#### Source passage
------------------------------------------------------------
My Stupid, Dangerous Run in 110-Degree Heat

An important and scary lesson learned: Don’t be an idiot

Illustration by Wise & Well using Midjourney

Time got away from me one morning last week. I was busy writing and editing stories about extreme heat and health — no joke — and I missed my running window. It was mid-morning, and the temperature was climbing past 100 degrees here on the outskirts of Phoenix.

I get antsy when I miss a run. My body needs to move. I felt out of sorts all day. Around 4 p.m., I thought screw it, gotta get out there.

I know better. I had just edited a story, written by health coach, nurse practitioner and runner Elizabeth Knight, that warned of how quickly heat can overwhelm the body during exercise, and how unpredictable the effects are for each individual. (Full disclosure: Knight’s article is part of special report on Heat and Health here on Wise & Well).

I’m also well aware of heat-related deaths in the desert—often hikers who underestimate the heat and fail to bring enough water, or both. In fact, this year, there have already been seven apparent heat-related deaths just in state and national parks in the Southwest, which if confirmed would be the most on record this early in the summer.

Whether you run, hike, walk or work in the heat, my tale of idiocy is for you. I hope you learn something.

By the time I headed out for my run, it was around 110 degrees out there, and humid. Thinking I’m one of those people who can handle the heat better than others, I figured I’d test out this whole “heat shuts the body down quickly” notion. I’ve run in the heat many times in my life, but perhaps not quite this hot. I was curious.

The plan was a short run, probably just 2 miles compared to my normal 3 to 5, up a familiar local trail out into the desert. As I headed out the door, my wife, also a runner, asked if I had my phone.

“Nope, a short one.”

She was distracted and didn’t ask if I had water with. I do not. This is a test. Off I go.

The first mile is slow, as expected given the heat and the gradual climb of the trail, but otherwise uneventful. I feel fine, so I decide to go another half-mile out, make it a 3-mile out-and-back.

Here’s the thing. In extreme heat, the body keeps its cool by sweating. But when the body temperature crosses a threshold, the system no longer works efficiently enough. Things can go south in a hurry—especially if you’re exerting yourself.
------------------------------------------------------------
Copy the passage from the essay about running in 110-degree heat, between "Illustration by Wise" and "outskirts of Phoenix.", inclusive.

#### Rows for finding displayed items
------------------------------------------------------------
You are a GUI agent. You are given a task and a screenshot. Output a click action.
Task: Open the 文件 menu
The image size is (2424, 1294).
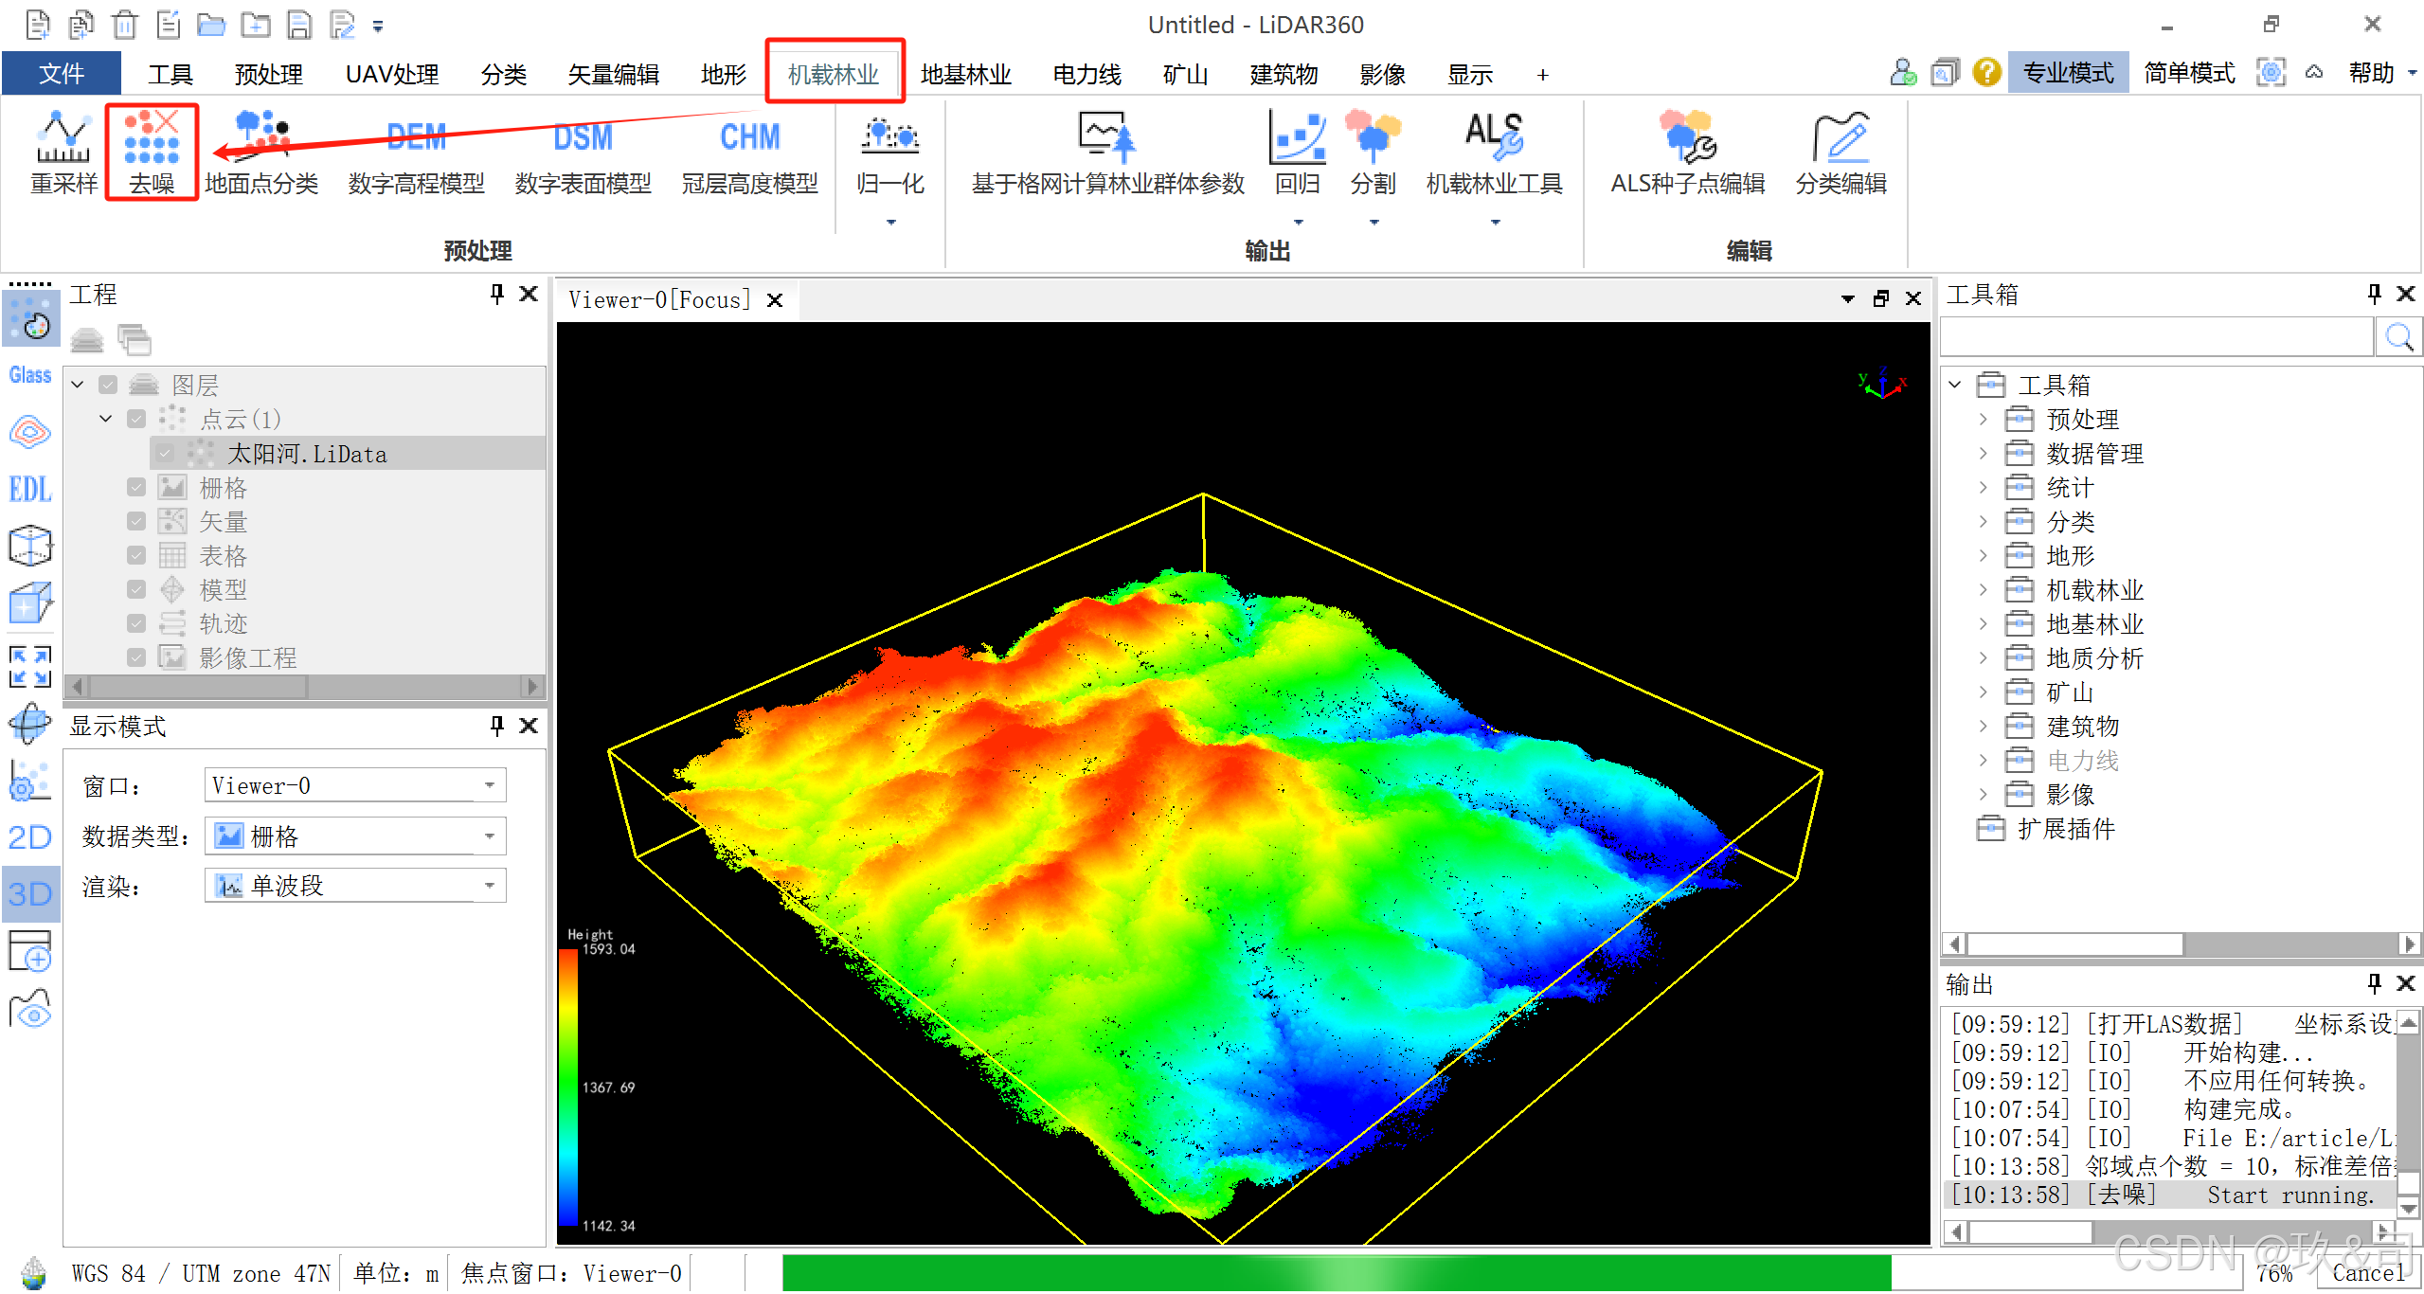pos(62,74)
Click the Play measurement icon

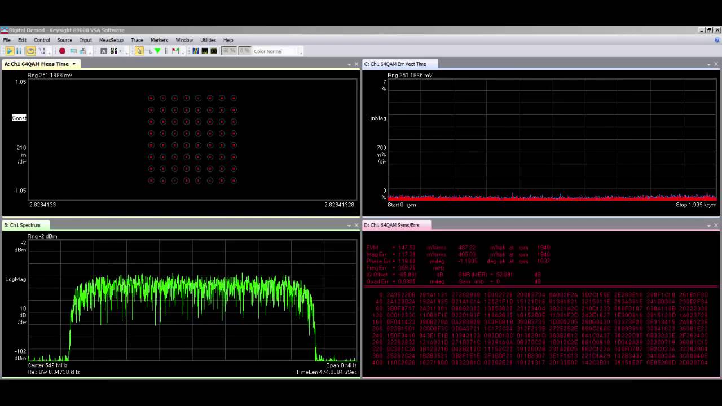[10, 51]
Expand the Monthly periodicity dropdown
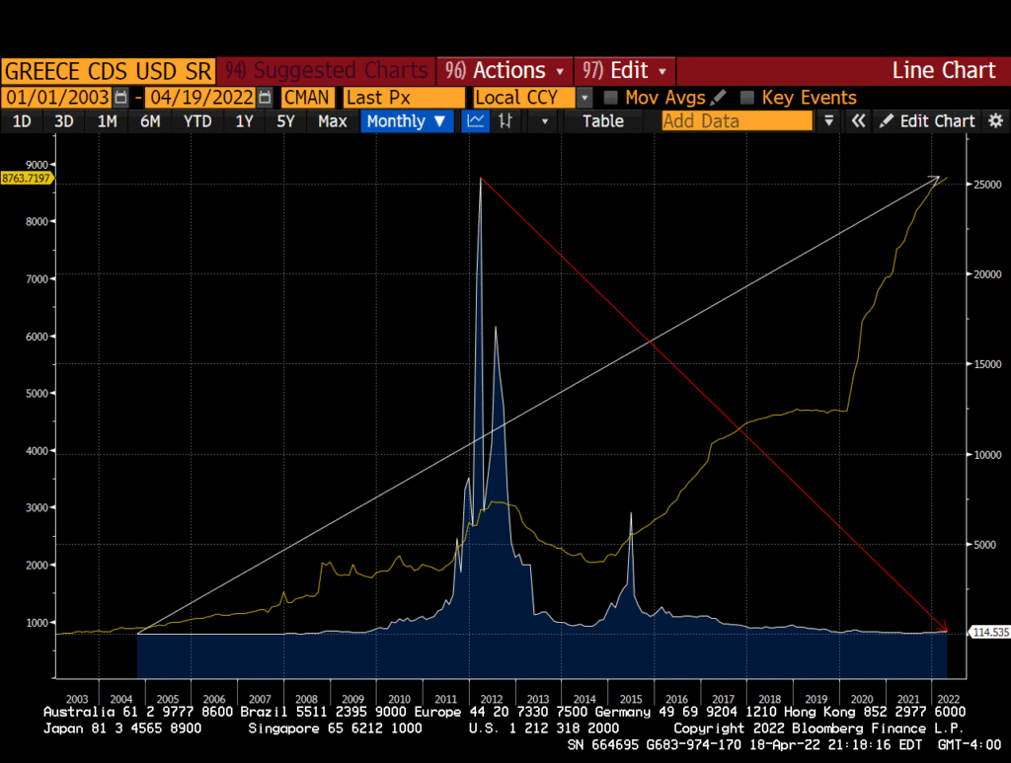 [x=407, y=121]
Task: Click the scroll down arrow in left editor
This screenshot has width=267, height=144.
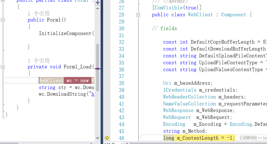Action: [x=97, y=138]
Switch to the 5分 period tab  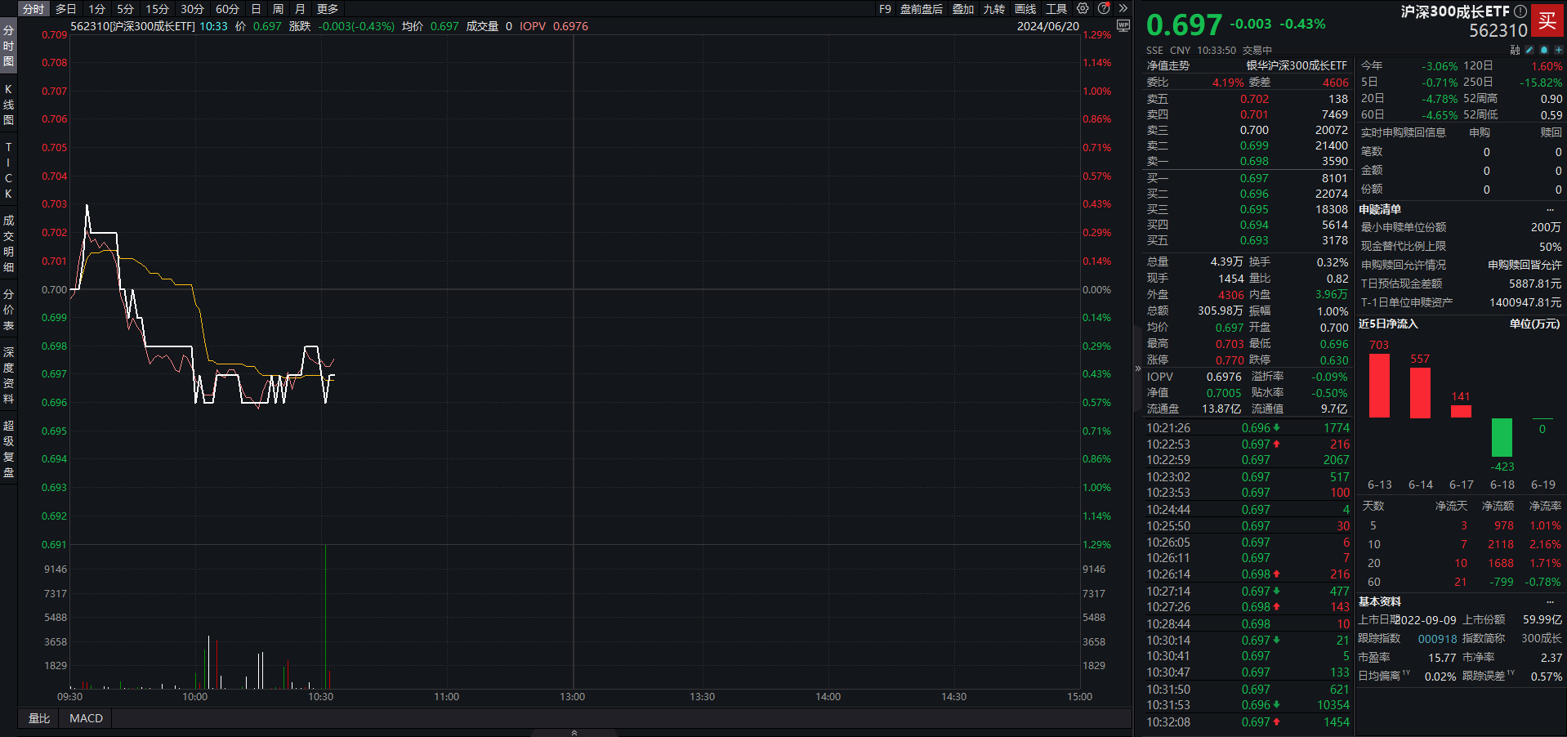point(125,9)
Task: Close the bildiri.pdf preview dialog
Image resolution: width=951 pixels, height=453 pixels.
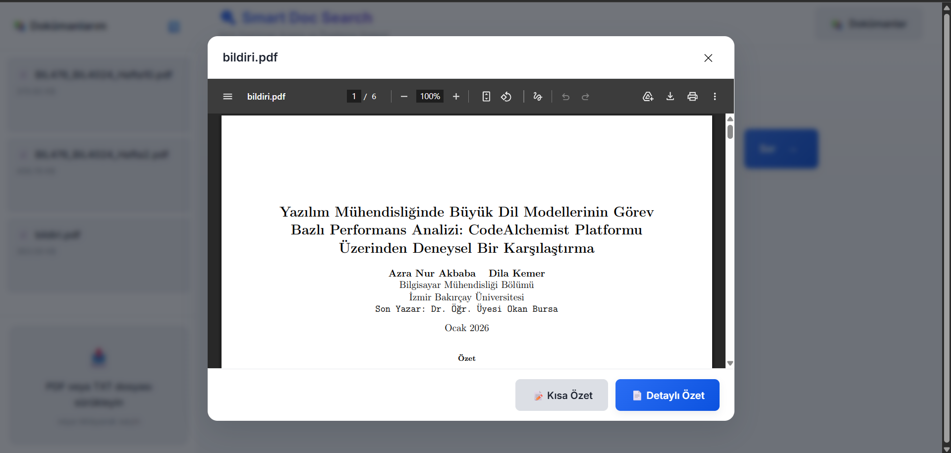Action: tap(708, 58)
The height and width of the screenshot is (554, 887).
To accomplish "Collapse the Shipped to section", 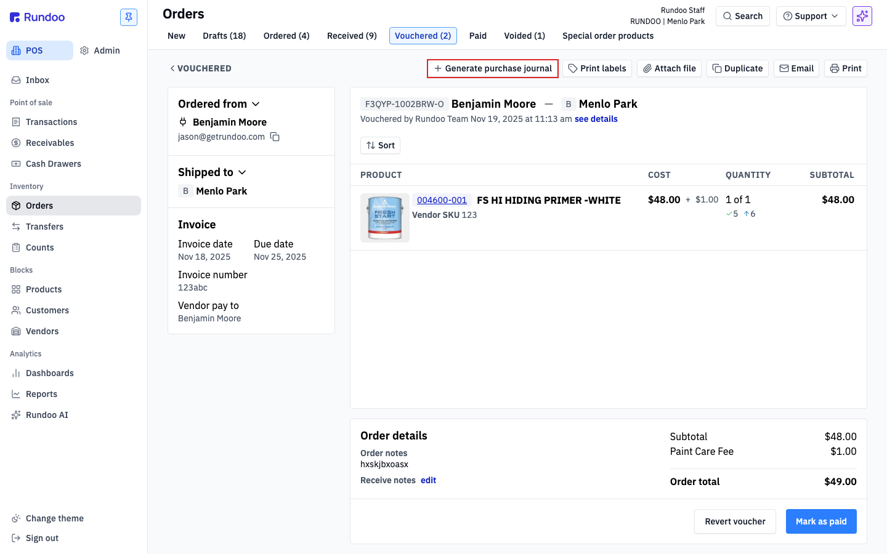I will click(x=212, y=172).
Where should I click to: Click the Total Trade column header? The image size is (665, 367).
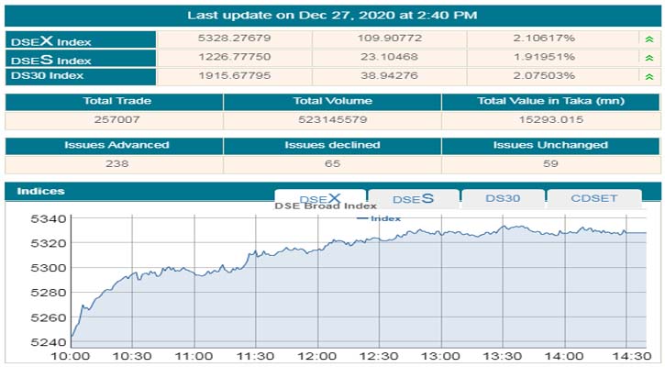tap(115, 101)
------------------------------------------------------------
#### Finished exercise
Illustration by Wise & Well using Midjourney

Time got away from me one morning last week. I was busy writing and editing stories about extreme heat and health — no joke — and I missed my running window. It was mid-morning, and the temperature was climbing past 100 degrees here on the outskirts of Phoenix.